Indie queen — geek goddesses do burlesque

The Suicide Girls’ Blackheart Burlesque returns to a packed house in Williamsburg, Brooklyn.

The Suicide Girls pay tribute to pop culture in their Blackheart Burlesque show

If you wish to titillate your spring-produced, nature-driven, fertility-related desires, there is an upcoming show you do not want to miss: Suicide Girls’ Blackheart Burlesque show, set to pass through town this Sunday.

The Suicide Girls’ Blackheart Burlesque returns to a packed house in Williamsburg, Brooklyn.

For those of you who have never encountered these stunning tattooed goddesses during a purposeless Internet escapade, Suicide Girls is a community of models that celebrates  alternative beauty. With their empowered attitude, these women clash wonderfully with the typical soulless Barbies that serve as beauty standards in our normative society.

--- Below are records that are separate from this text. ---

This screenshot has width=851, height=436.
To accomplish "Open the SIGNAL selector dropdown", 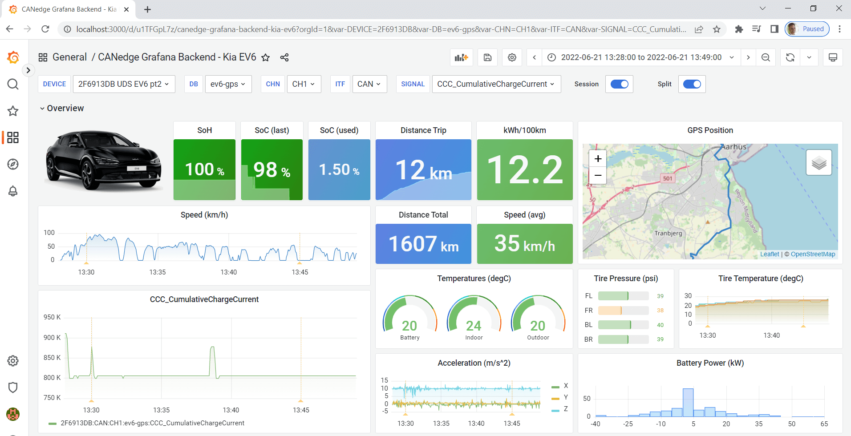I will 496,84.
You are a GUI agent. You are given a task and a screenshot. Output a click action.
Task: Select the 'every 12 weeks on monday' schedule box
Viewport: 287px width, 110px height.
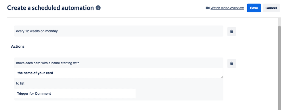[118, 31]
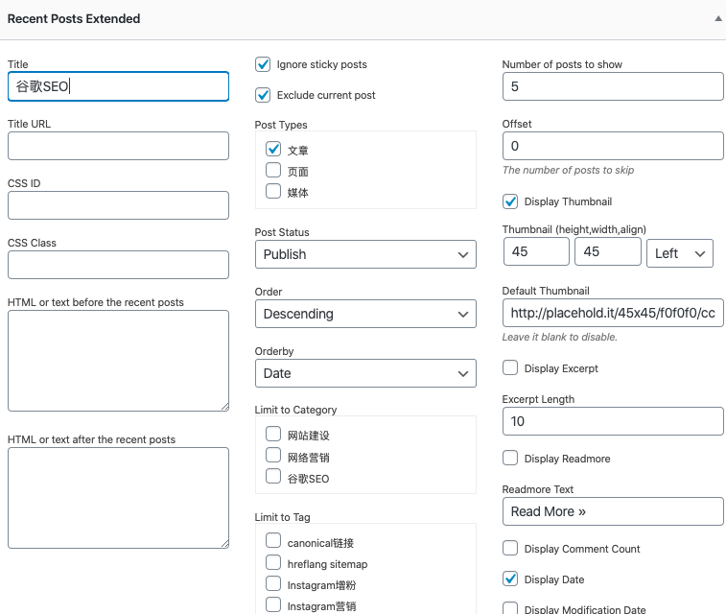Toggle Exclude current post checkbox
The width and height of the screenshot is (726, 614).
click(x=263, y=95)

These contemporary amazons, with the help of renowned choreographer Manwe Sauls-Addison, decided to come back as a burlesque troupe after a six-year hiatus. If you have been avoiding the alternative scene of the past decade or so, you may have missed the welcomed revival of the burlesque movement, now renamed neo-burlesque.

“It is all about the art of the tease, being sexy [and] having fun with [your] sexuality,” explained Missy Suicide, co-founder of Suicide Girls.

The show is choreographed by Manwe Sauls-Addison, who has worked with the likes of Beyonce, Jennifer Lopez and Lady Gaga.

Burlesque is a moment of humorous, elegant, flirtatious strip-tease during which the women performing are meant to be enjoying themselves as much as their audience is.

Now imagine this kind of show, but with rock-n-roll and electro rhythms, an electrified crowd and references to pop culture such as Kill Bill, Dr. Who and Game of Thrones, all enacted by the fringe beauties of Suicides Girls — the sum of it all is more than enticing, especially for a Sunday night.

Yet, Suicide Girls’ community and their burlesque show enthusiasts are not composed, like some people would expect, of Cro-Magnon men looking for cheap entertainment; actually it is quite the contrary.

“The girls on stage are having fun being sexy, exuding this joie de vivre and that is attractive to women. It is rare that you get to see … a women that is, not in a dirty or graphic way, having fun with her sexuality,” said Missy Suicide.

This explains why the majority of the Suicide Girls participants, and the audience of the burlesque show, are women.

The Blackheart Burlesque tour recently had a successful run in the United States and Australia, and decided to end their journey in our — still — cold and white country.

“[The Blackheart Burlesque show] is a super fun, sexy night that everybody will enjoy, [whether as] a couple or a single person, it is fun for everybody,” Missy Suicide said.  Maybe that ought to finally bring us the spring we all have been waiting for, heating up our beloved Montreal.

Suicide Girls’ Blackheart Burlesque tour will be performing on April 13 at Cabaret La Tulipe.